WORK TO COMPLETE: Using the records that follow, tally the lines containing the word "agent" and state only the count.

Pixel coordinate grounding data

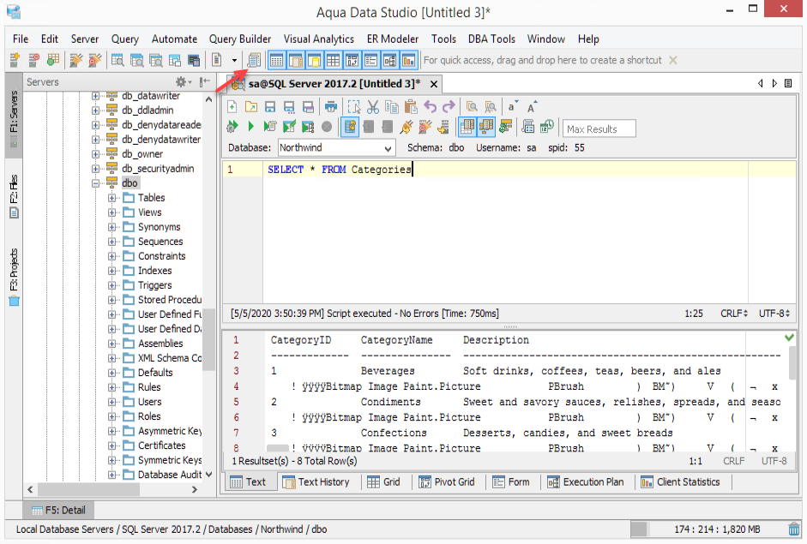The height and width of the screenshot is (544, 807).
Task: Open the Servers panel gear settings
Action: point(182,82)
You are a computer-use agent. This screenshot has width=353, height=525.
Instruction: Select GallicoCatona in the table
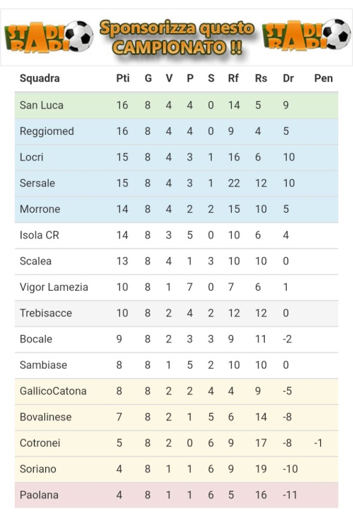coord(53,391)
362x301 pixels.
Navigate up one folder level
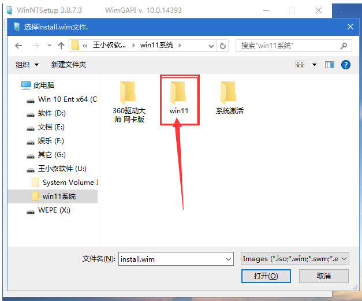(61, 46)
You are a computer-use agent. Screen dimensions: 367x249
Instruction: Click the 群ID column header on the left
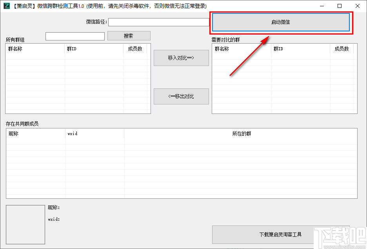pos(94,49)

EXERCISE RESPONSE: 2